| Summary: | Eclipse compiler resolves typename from superclass instead of template type | ||
|---|---|---|---|
| Product: | [Eclipse Project] JDT | Reporter: | Bence Sipka <sipkab> |
| Component: | Core | Assignee: | JDT-Core-Inbox <jdt-core-inbox> |
| Status: | CLOSED WONTFIX | QA Contact: | |
| Severity: | normal | ||
| Priority: | P3 | CC: | sasikanth.bharadwaj |
| Version: | 4.7.1a | ||
| Target Milestone: | --- | ||
| Hardware: | PC | ||
| OS: | Windows 10 | ||
| Whiteboard: | stalebug | ||
Same behavior as far back as 4.4.1. I have a change that will change the behavior, but need to find the reference in JLS that dictates behavior in this situation before proceeding with that This bug hasn't had any activity in quite some time.
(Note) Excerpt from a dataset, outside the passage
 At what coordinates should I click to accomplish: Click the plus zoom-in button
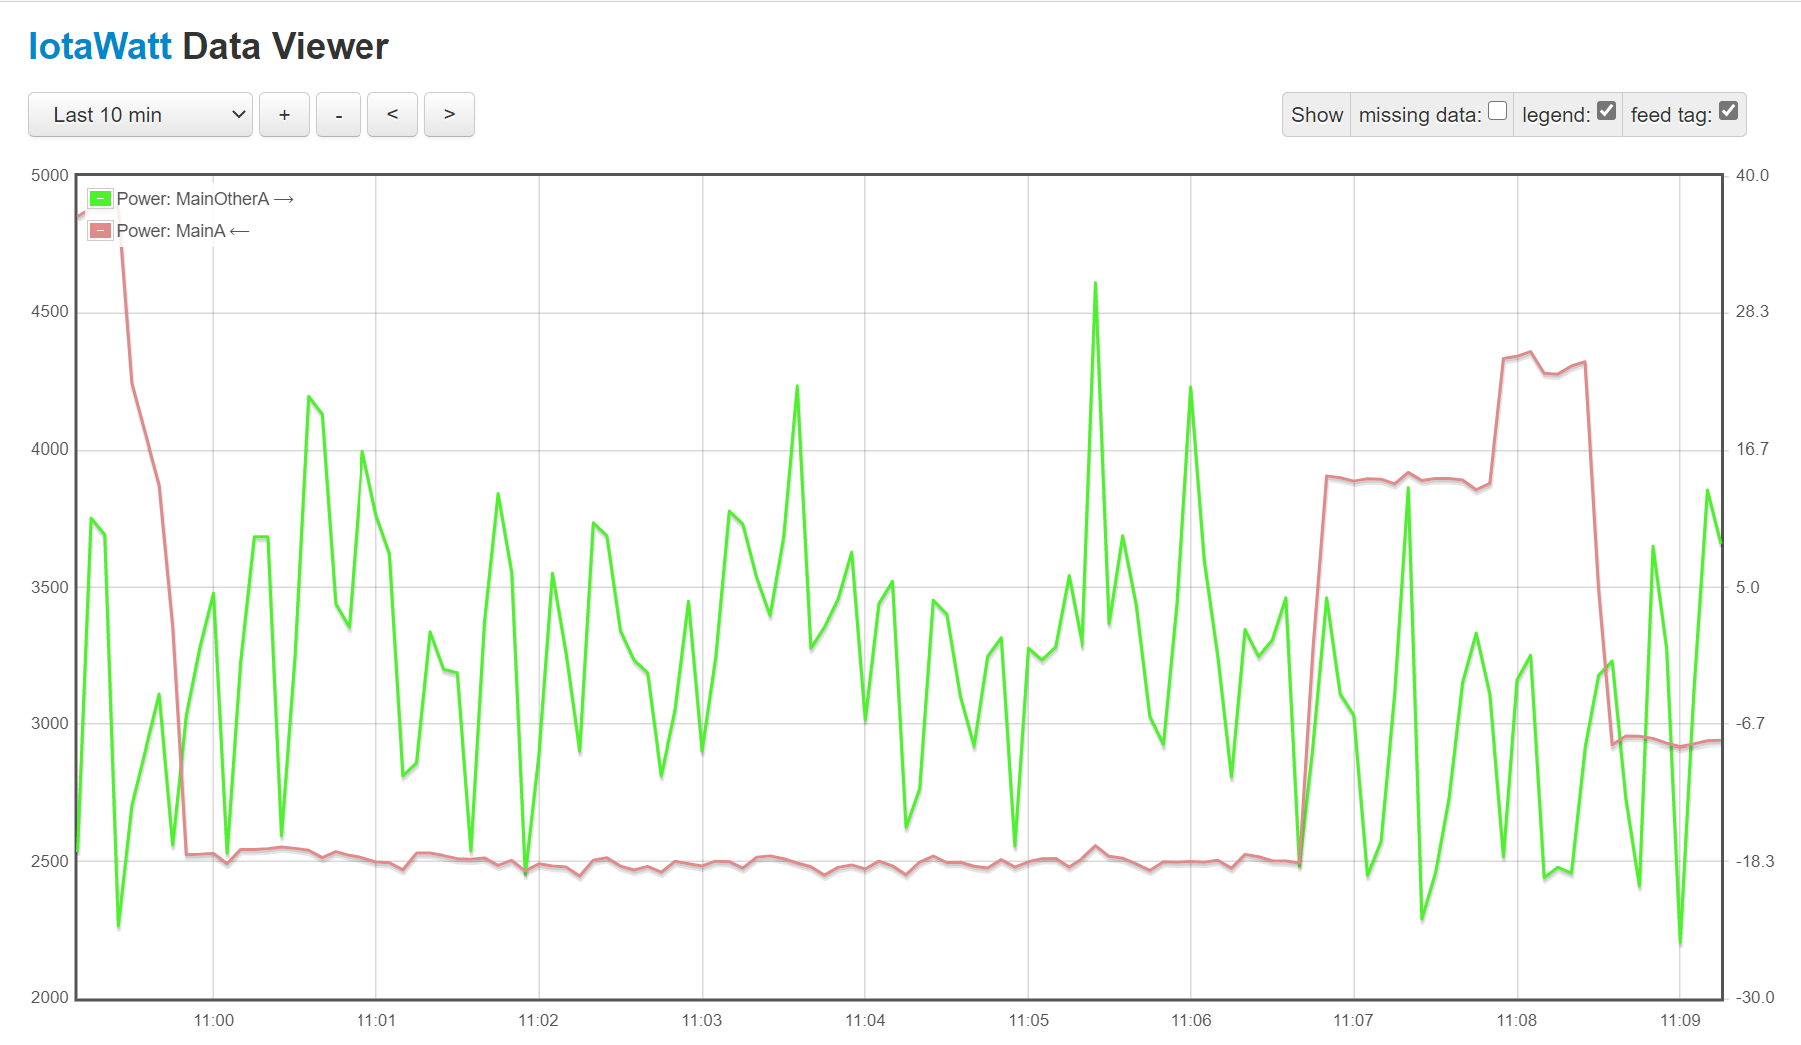tap(284, 115)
Maybe the problem got resolved, was a duplicate of something else, or became less pressing for some reason - or maybe it's still relevant but just hasn't been looked at yet. As such, we're closing this bug. If you have further information on the current state of the bug, please add it and reopen this bug. The information can be, for example, that the problem still occurs, that you still want the feature, that more information is needed, or that the bug is (for whatever reason) no longer relevant. -- The automated Eclipse Genie. |
When a type name is referenced in the body if a class, the Eclipse compiler resolves it against the superclass' appropriate type instead of the type parameter present on the class declaration. Given the following example: package test; class SuperClass { class InnerClass { } } public class Test<InnerClass> extends SuperClass { InnerClass ic = new InnerClass(); } Javac reports an error on the new InnerClass() expression. This code compiles fine with the Eclipse Compiler for Java, although it shouldn't. The example requires that the superclass has an inner class with the same name as the type parameter.